Supervisor Cluster's Host Config status stuck in "Configuring" at "Installed and Started Kubernetes Node Agent on the ESXi Host".
book
Article ID: 412096
calendar_today
Updated On:
Products
VMware vSphere Kubernetes Service
Issue/Introduction
The Supervisor Cluster's configuration status shows "Running" however the Host Config status is stuck in "Configuring" at "Installed and Started Kubernetes Node Agent on the ESXi Host". Below screenshot confirms how the problematic scenario looks like.
Per /var/log/vmware/wcp/wcpsvc.log in vCenter Server Appliance, the WCP service complains of not being able to find the desired Spherelet version inside the catalog.
error wcp [content/catalog.go] [opID=<ID>-host-<ID>-vLCM:Enable:domain-c<ID>] catalog is not ready error wcp [kubelifecycle/kube_instance.go] [opID=<ID>-host-<ID>-vLCM:Enable:domain-c<ID>] unable to find desired version <spherelet-version> image info. err: supervisor content is being processed error wcp [kubelifecycle/kube_instance.go] [opID=<ID>-host-<ID>-vLCM:Enable:domain-c<ID>] Unable to find image info of desired version: <spherelet-version> error: supervisor content is being processed error wcp [kubelifecycle/pman_client.go] [opID=<ID>-host-<ID>-vLCM:Enable:domain-c<ID>] unable to import depot and set solution err: supervisor content is being processed
Despite WCP service's failure to install Spherelet on to the ESXi Hosts, it still confirms the overall supervisor cluster enablement task to be successful.
info wcp [kubelifecycle/controller.go] [opID=<ID>] Successfully enabled Supervisor >ID> debug wcp [kubelifecycle/controller.go] [opID=<ID>] Supervisor Apply Done. [logger/trace.go] [opID=<ID>] [ END ] [kubelifecycle.(*Controller).syncKubeInstanceState] [<time in sec>] supervisor=<ID>
In addition to the same, under "Supervisor Management > Content distribution" in the vSphere UI, there is an error "Error processing Content Library".
Error processing Content Library <ID>, Error: malformed Supervisor OVF template name ob-<template ID and version>.
Below screenshot confirms how the error looks like.
Environment
vSphere Kubernetes Service VMware Cloud Foundation 9.x
Cause
An invalid Content Library is assigned/associated to the Supervisor.
The deployment of the Control Plane Virtual Machines goes through because the Supervisor image comes from the embedded release.
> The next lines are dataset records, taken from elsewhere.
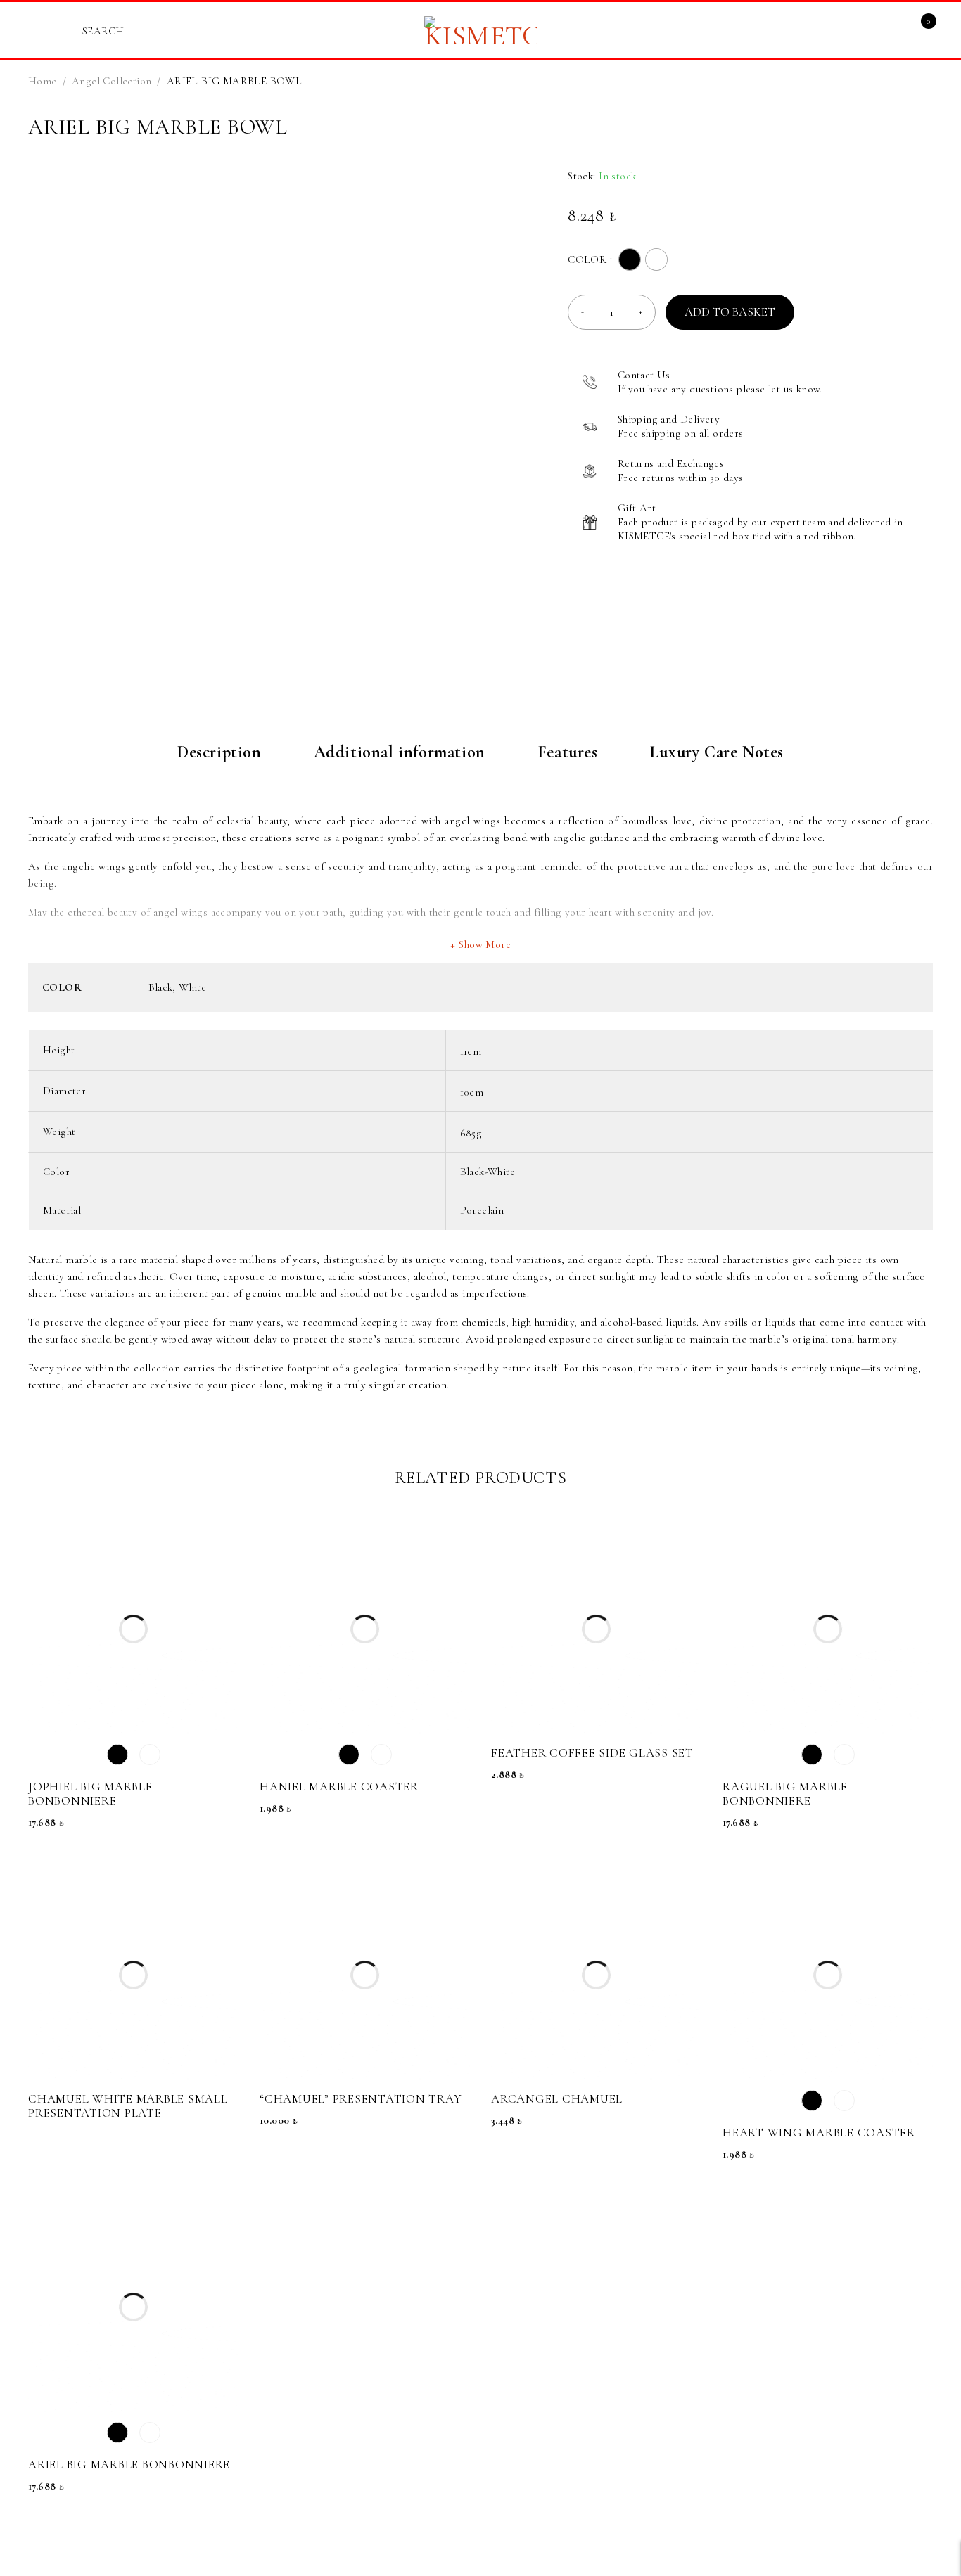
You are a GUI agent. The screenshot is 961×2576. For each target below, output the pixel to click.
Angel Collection (111, 81)
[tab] (219, 759)
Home (42, 81)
However, the Spherelet installation is dependent on the catalog and because the catalog isn't ready, the WCP service on the vCenter Server couldn't push the Spherelet VIB on to the ESXi Hosts to admit them as Kubernetes Workers.
Resolution
The workarounds mentioned below should let the Spherelet installation go through which in turn will help the newly installed and started Spherelet service to confirm its readiness to the WCP allowing the supervisor to complete its configuration.
Workaround-1
Login to the vCenter Server command line. Use SSH to connect to the shell or log in to the shell directly as the root user.
Start the interactive DCLI shell using the command below. >dcli +interactive
Use the below command to obtain the ID of the content library associated with the Supervisor Cluster. dcli> com vmware vcenter namespacemanagement lifecycle content libraries list
Now use the below command to unassign the content library. This should fix the content catalog issue and the Spherelet installation should go through. dcli> com vmware vcenter namespacemanagement lifecycle content libraries unassign --library <library_id_obtained_from_above>
Workaround-2
Login to the vCenter Server command line. Use SSH to connect to the shell or log in to the shell directly as the root user.
Navigate to /storage/updatemgr/patch-store/hostupdate/vmw/vib20/spherelet.
Copy the Spherelet VIB of the correct version to the ESXi Host manually. The most well-known way to do it is via SCP.
Once the VIB is copied to the ESXi Host, manually install the Spherelet VIB using the below command. esxcli software vib install -v <location where the Spherelet VIB was copied>